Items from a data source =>
[Start of Attachment]

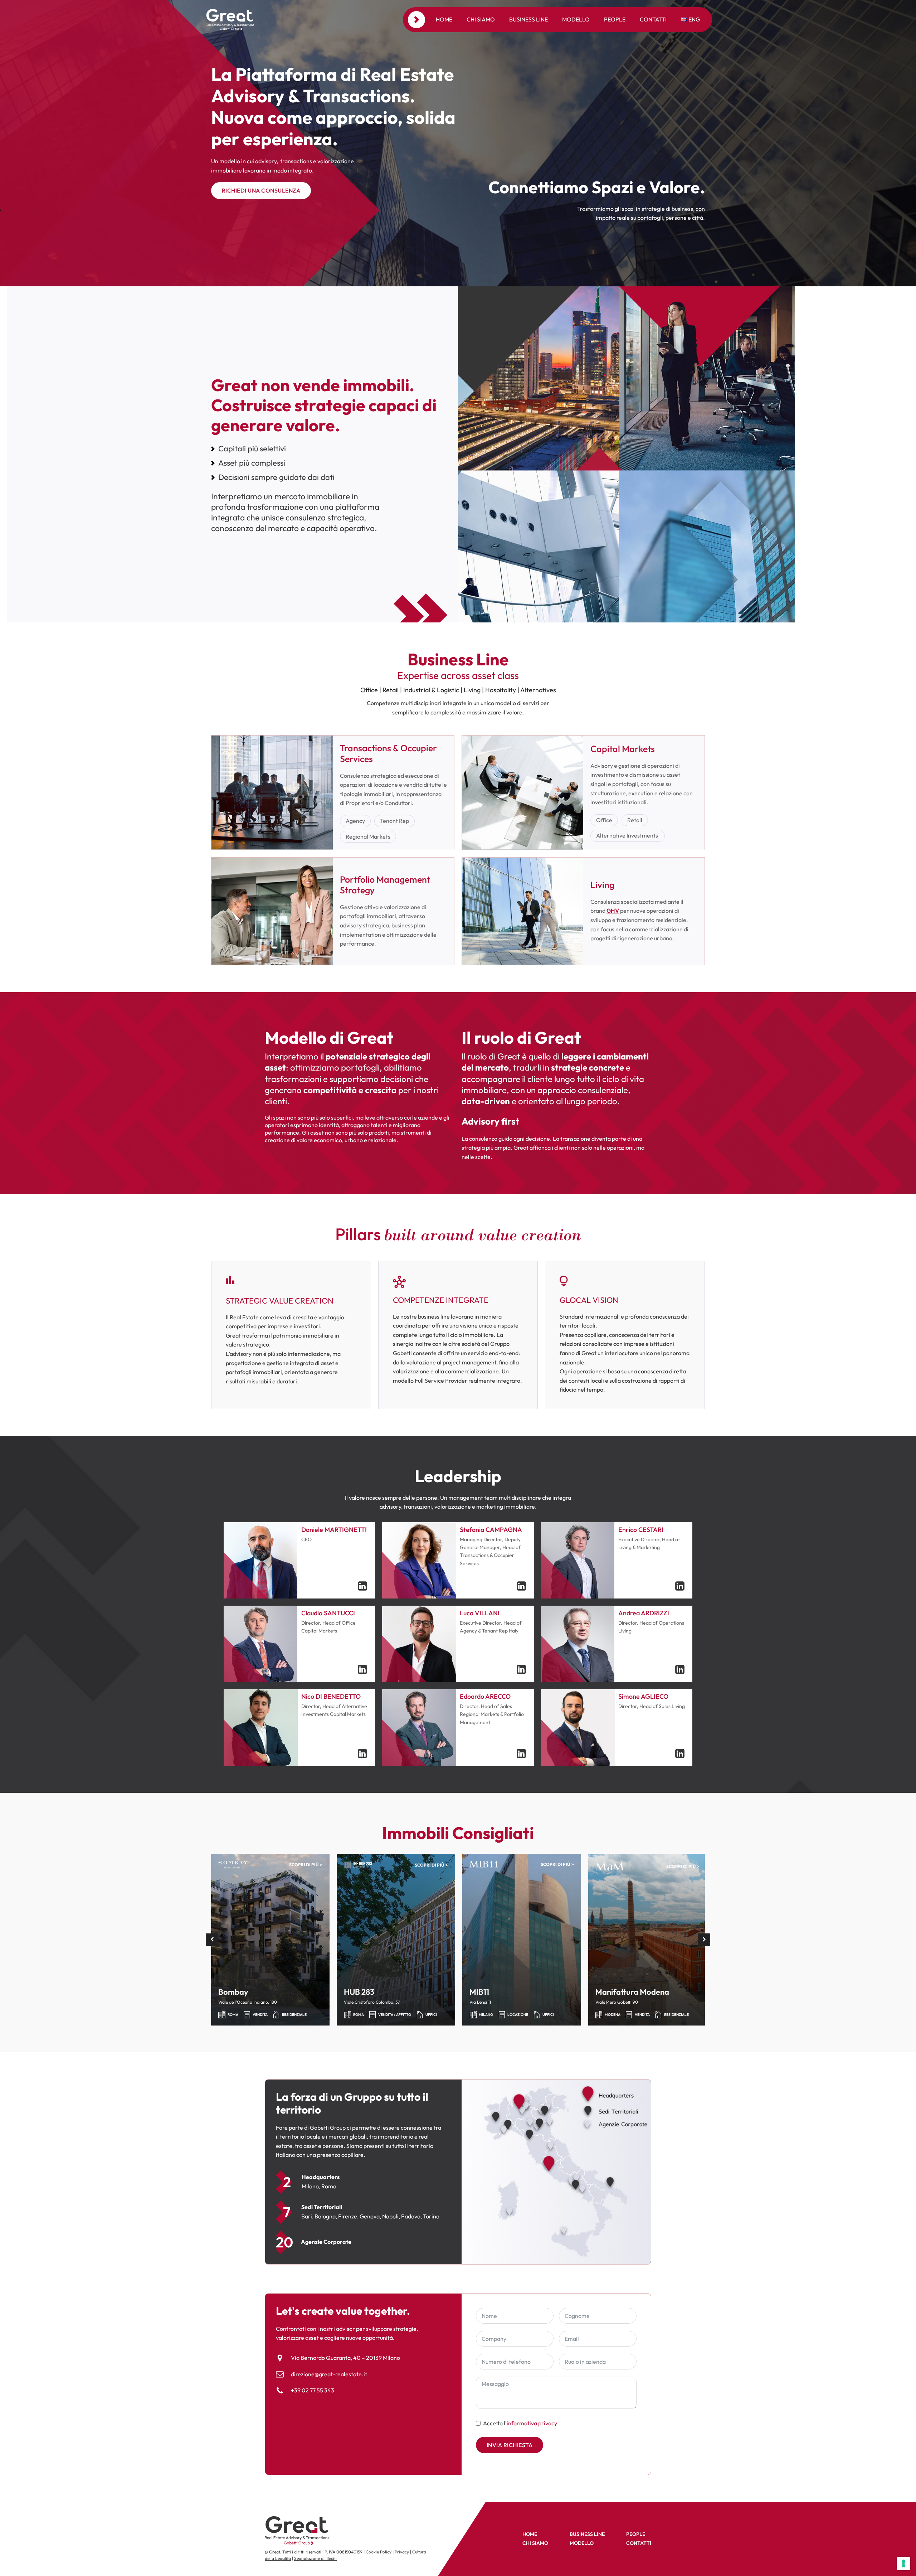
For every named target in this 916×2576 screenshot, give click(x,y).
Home (444, 19)
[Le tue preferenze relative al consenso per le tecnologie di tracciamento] (903, 2563)
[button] (212, 1939)
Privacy (402, 2552)
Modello (576, 19)
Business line (528, 19)
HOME (529, 2534)
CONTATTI (638, 2543)
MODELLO (582, 2543)
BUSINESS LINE (587, 2534)
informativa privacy (532, 2423)
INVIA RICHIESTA (510, 2445)
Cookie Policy (378, 2552)
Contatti (653, 19)
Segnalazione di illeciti (315, 2558)
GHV (612, 910)
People (614, 19)
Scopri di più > (305, 1864)
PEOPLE (635, 2534)
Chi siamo (481, 19)
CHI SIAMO (535, 2543)
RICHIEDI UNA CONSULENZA (261, 190)
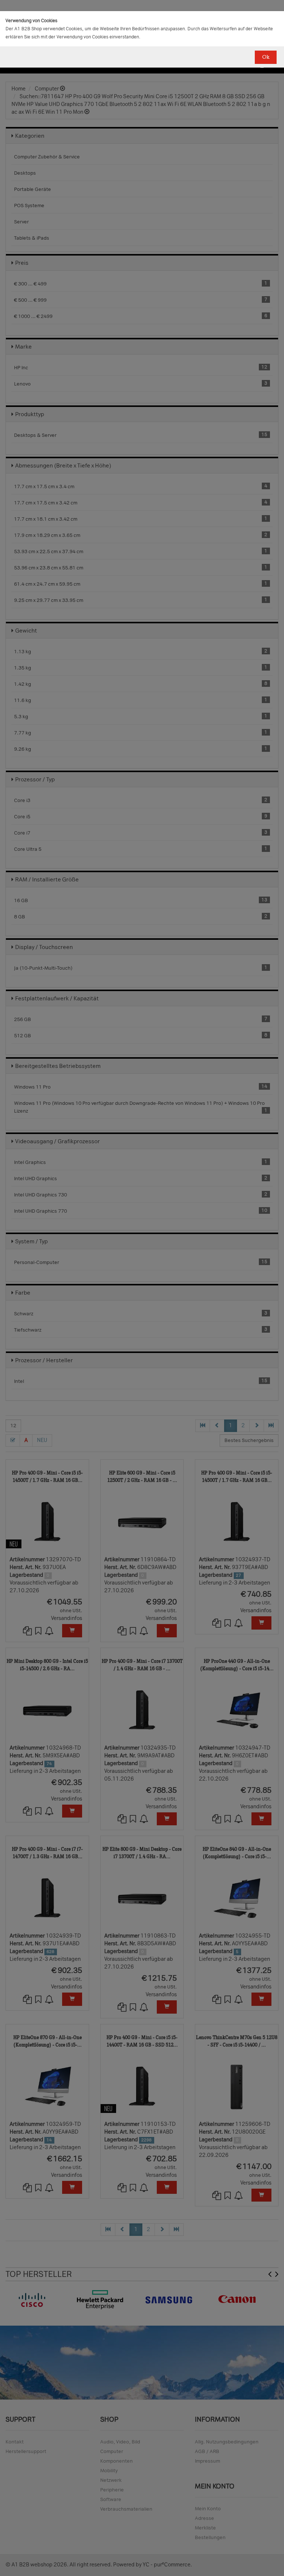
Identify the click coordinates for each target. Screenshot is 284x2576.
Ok (265, 57)
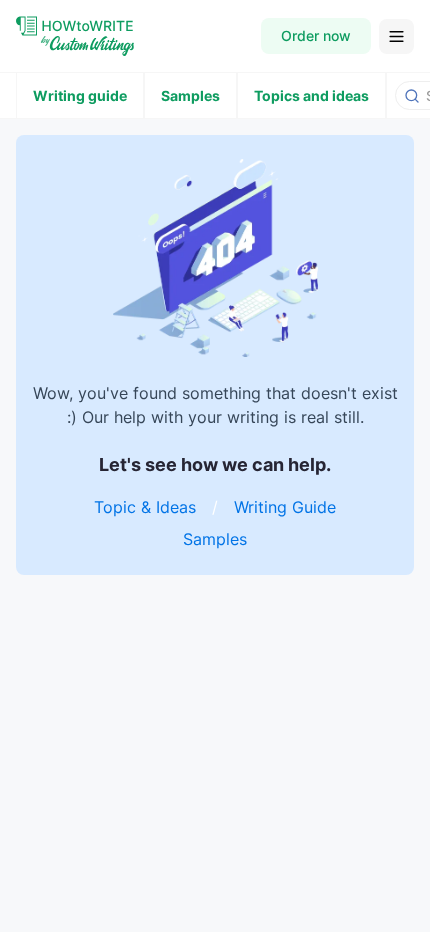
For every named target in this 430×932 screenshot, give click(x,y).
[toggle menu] (396, 36)
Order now (316, 35)
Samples (190, 95)
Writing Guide (285, 507)
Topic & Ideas (145, 507)
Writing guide (80, 95)
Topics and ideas (311, 95)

[End of Attachment]

WHAT NEEDS TO BE DONE => Tally the lines of the records holding the word "give", then state only the tally.

OUTPUT OF THE TASK => 2